Exercise input
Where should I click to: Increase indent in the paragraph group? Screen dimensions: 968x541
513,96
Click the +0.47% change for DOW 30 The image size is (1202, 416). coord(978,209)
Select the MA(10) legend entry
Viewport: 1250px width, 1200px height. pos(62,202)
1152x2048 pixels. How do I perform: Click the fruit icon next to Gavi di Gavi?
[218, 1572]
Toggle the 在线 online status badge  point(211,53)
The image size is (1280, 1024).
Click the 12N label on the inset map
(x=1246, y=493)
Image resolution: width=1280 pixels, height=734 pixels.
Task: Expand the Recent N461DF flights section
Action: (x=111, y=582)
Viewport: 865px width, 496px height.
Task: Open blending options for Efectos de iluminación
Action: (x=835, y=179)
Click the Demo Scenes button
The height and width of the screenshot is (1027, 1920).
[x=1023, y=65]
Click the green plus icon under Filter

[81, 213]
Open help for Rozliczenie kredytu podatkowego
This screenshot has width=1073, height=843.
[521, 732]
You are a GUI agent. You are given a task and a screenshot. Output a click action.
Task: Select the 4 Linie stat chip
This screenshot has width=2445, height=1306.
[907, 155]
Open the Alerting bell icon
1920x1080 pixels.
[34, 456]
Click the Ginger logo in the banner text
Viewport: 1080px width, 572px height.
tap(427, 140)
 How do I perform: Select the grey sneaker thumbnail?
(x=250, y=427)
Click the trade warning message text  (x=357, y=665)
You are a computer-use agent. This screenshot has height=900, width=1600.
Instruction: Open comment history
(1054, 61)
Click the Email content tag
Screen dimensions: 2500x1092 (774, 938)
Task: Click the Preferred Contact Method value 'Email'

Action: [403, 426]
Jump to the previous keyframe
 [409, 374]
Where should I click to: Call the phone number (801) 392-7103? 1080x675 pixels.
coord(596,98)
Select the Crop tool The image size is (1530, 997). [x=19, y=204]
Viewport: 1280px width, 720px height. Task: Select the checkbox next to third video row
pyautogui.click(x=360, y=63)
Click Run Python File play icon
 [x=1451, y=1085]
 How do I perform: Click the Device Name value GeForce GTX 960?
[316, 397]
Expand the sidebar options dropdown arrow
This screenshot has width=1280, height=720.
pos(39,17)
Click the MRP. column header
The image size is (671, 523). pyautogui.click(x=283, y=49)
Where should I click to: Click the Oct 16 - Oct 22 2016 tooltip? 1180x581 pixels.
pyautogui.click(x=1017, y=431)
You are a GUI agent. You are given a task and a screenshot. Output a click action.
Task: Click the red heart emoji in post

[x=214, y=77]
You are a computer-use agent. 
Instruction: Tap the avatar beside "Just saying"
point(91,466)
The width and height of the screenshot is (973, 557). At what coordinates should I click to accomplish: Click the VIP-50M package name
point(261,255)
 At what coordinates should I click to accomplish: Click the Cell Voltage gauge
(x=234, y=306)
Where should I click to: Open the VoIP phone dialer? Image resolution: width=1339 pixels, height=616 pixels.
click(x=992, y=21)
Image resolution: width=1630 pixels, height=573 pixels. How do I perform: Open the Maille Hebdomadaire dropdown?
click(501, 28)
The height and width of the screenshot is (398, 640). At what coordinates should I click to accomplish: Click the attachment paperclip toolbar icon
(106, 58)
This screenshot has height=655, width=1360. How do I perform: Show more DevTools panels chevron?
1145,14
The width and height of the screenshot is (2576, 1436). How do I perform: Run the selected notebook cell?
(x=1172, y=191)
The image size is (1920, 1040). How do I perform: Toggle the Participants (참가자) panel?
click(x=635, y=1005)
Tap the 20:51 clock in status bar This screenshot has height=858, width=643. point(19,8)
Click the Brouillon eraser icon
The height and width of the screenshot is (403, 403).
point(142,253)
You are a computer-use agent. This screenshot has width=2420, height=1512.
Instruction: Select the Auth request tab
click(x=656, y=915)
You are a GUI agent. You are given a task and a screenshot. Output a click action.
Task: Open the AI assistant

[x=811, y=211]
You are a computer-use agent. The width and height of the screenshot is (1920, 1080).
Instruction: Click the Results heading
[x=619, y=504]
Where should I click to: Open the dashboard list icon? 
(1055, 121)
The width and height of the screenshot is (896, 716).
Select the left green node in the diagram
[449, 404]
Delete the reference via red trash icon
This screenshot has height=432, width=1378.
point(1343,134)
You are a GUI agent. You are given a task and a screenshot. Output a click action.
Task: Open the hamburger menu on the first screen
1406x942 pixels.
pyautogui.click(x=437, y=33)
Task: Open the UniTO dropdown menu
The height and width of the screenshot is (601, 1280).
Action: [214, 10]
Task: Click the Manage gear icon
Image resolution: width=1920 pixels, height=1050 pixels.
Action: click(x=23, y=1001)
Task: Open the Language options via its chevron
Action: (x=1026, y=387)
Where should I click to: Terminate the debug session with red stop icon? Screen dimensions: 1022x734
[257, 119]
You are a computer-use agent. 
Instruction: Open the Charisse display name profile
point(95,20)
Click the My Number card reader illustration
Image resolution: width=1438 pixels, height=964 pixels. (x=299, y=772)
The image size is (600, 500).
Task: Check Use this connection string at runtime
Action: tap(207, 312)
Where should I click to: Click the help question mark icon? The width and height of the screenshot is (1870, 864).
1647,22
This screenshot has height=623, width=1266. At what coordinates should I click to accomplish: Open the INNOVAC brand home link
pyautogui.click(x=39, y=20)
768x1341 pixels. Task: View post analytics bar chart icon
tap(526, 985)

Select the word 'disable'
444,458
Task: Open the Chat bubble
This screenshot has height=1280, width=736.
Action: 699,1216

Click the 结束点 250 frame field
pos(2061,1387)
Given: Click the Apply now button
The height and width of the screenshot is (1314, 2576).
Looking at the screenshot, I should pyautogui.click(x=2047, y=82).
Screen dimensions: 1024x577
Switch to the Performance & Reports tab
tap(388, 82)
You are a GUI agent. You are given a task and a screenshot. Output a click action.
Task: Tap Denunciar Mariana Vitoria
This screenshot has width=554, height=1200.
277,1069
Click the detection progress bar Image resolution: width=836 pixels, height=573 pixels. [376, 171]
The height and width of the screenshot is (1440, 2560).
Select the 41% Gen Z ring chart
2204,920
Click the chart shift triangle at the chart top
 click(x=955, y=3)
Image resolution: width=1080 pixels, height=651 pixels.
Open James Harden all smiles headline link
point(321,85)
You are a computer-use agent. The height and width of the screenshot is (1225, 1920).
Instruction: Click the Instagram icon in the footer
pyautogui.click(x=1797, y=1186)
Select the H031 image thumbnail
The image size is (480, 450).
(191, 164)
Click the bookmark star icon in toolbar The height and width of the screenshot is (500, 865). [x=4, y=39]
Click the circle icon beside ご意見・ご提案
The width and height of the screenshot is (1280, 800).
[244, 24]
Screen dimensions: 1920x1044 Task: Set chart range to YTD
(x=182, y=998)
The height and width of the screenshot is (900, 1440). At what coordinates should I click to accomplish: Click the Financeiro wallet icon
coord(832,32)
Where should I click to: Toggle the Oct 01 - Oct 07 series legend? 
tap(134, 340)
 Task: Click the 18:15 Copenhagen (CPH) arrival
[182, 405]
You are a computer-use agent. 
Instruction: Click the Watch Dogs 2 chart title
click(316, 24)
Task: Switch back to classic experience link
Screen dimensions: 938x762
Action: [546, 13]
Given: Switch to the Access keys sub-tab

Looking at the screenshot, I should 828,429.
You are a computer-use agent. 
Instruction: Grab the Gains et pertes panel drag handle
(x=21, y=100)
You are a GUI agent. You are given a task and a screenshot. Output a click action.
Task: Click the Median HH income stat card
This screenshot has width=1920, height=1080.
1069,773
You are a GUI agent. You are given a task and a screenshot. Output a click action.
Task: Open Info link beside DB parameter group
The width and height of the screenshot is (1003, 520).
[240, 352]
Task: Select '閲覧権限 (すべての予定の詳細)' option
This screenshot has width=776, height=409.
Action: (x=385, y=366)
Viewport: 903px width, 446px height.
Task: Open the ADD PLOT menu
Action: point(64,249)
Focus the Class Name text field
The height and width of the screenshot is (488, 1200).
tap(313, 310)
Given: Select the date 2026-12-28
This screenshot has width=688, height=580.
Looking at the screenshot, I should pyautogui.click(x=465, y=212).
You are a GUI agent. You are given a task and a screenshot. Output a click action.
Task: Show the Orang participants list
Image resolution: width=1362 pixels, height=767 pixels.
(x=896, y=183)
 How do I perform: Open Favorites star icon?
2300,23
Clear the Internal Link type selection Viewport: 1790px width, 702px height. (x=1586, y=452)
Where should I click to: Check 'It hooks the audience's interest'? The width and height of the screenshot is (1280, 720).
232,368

Exercise goal
Take the rows starting at the line containing "Select the MA(10) legend entry" and ending at the line containing "Toggle the 在线", switch "online status badge" to "presence indicator", and write out only those lines with everything else left unchanged.

Exercise answer
Select the MA(10) legend entry
Viewport: 1250px width, 1200px height. pos(62,202)
1152x2048 pixels. How do I perform: Click the fruit icon next to Gavi di Gavi?
[218, 1572]
Toggle the 在线 presence indicator  point(211,53)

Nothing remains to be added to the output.